Luserna (Cimbrian: Lusérn, Lusern) is a comune (municipality) in Trentino in the northern Italian region Trentino-Alto Adige/Südtirol, located about 40 km southeast of Trento. As of 2021, it had a population of 271 and an area of 8.2 km2.

Luserna is part of the Magnificent Community of the Cimbrian Highlands (Altipiani Cimbri) together with the municipalities of Lavarone and Folgaria. In the tourist sphere it is part of the Alpe Cimbra. It is one of I Borghi più belli d'Italia ("The most beautiful villages of Italy").

Lusérn borders the following municipalities: Caldonazzo, Lavarone, Levico Terme, Pedemonte, Rotzo and Valdastico.

== Cimbrian culture and language ==

Lusérn is the centre of Cimbrian language and culture. In the 2021 census, around 68.8% of the people of Lusérn stated Cimbrian, an Upper German dialect of the Germanic language, to be their first language.

The Cimbrian spoken in Lusérn is a slightly different dialect from Cimbrian spoken elsewhere.

| Cimbrian | German | English |
|---|---|---|
| Lusérn iz a khlummaz lånt vo perge, obar in Astetal. 'Z iz daz lest lånt, boma no redet azpe biar. | Lusern ist ein kleines Bergdorf, oberhalb des Val d'Astico. Es ist das letzte Dorf, in dem Zimbrisch gesprochen wird (als wie wir). | Luserna is a small mountain-village overlooking the Val d'Astico. It is the last village where Cimbrian is spoken the way we do. |

== Point of interest ==
The village of Luserna has seven restaurants and one little hotel, four museums (one of them is an old Austrian's Fortress) and four thematic trails that tell Cimbrian legends and stories. They are passable by families and mountain bikes, and in winter they become paths suitable for snowshoeing.

== History ==
Luserna was founded around the year 1400 from Bavarians populations coming from nearby Lavarone who decided to stay and live here. In 1780 Luserna became independent from Lavarone. Until 1918 it was included in the Austro-Hungarian Empire, precisely in the County of Tyrol. During the last years of the 1800s it became famous for its tradition of bobbin lace and thanks to the Austrian administration, it had both German and Italian schools.

After the annexation to the Kingdom of Italy and with the advent of fascism, the people of Luserna were forbidden to speak Cimbro. This is because one of the dogmas of fascism was to Italianize every village and culture. This caused the phenomenon of the Options, an agreement between the Third Reich and the Kingdom of Italy to distribute the Mochen, Cimbrian and German populations who had lived for millennia in the ancient county of Tyrol, which later became the region of Venice Tridentine.

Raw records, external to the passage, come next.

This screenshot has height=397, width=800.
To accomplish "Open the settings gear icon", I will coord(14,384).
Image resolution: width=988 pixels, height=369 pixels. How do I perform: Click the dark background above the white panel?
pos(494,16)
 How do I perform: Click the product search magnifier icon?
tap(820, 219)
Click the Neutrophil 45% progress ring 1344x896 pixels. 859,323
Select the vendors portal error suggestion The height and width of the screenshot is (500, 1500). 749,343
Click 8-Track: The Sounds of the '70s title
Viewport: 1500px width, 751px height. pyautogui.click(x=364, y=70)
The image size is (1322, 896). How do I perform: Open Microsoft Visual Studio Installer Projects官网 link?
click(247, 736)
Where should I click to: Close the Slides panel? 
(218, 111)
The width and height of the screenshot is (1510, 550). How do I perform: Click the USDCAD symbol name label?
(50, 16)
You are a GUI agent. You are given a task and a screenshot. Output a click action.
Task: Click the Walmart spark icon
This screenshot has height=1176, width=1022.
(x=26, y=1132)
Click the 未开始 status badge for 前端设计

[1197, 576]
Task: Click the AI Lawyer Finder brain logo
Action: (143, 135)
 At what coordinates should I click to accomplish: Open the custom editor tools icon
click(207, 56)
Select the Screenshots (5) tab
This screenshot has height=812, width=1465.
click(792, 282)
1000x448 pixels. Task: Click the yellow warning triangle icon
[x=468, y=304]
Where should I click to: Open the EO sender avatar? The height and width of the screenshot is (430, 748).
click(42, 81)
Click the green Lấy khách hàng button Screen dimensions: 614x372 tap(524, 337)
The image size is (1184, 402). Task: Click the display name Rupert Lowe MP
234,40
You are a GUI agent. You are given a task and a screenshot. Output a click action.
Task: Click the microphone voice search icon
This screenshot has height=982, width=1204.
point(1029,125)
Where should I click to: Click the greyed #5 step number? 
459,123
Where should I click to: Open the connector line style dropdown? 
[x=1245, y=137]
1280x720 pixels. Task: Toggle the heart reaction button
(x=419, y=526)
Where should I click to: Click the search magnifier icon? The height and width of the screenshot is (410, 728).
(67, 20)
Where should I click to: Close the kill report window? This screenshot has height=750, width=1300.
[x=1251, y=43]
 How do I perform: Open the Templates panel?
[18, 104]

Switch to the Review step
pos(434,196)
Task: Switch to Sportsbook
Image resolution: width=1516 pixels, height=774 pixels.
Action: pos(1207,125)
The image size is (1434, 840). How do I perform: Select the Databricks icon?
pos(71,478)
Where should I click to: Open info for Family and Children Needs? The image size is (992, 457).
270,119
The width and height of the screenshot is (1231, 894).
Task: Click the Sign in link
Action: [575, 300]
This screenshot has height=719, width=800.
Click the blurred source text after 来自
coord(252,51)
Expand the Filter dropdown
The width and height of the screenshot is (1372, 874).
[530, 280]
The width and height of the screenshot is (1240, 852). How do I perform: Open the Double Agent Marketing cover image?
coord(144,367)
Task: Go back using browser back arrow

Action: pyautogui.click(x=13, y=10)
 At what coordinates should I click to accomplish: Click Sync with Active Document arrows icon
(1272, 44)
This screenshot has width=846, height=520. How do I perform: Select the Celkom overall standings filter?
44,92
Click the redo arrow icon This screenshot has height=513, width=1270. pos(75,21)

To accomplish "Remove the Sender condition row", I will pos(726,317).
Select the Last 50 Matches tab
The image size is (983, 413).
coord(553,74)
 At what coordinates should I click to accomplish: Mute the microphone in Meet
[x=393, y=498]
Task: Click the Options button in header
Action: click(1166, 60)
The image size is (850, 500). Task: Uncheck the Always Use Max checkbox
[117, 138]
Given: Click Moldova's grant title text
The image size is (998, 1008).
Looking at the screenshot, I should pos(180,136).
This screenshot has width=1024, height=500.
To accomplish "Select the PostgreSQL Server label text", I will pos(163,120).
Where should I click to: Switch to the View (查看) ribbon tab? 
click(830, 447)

After the Second World War, thanks to the Gruber–De Gasperi Agreement, the Cimbrian linguistic minority of Luserna became part of the autonomy basis of the Autonomous Province of Trento and the Trentino - South Tyrol Region. In 1987 the Mocheno Cimbro Institute was founded and in 2001 the Cimbrian language was officially recognized within the regulations for the protection of Trentino linguistic minorities. In 2008, provincial legislation was implemented to protect the Ladin, Mochena and Cimbrian linguistic minorities settled in the Autonomous Province of Trento. Thanks to it, the Cimbrian community of Luserna now enjoys one of the most complete regulations in Europe.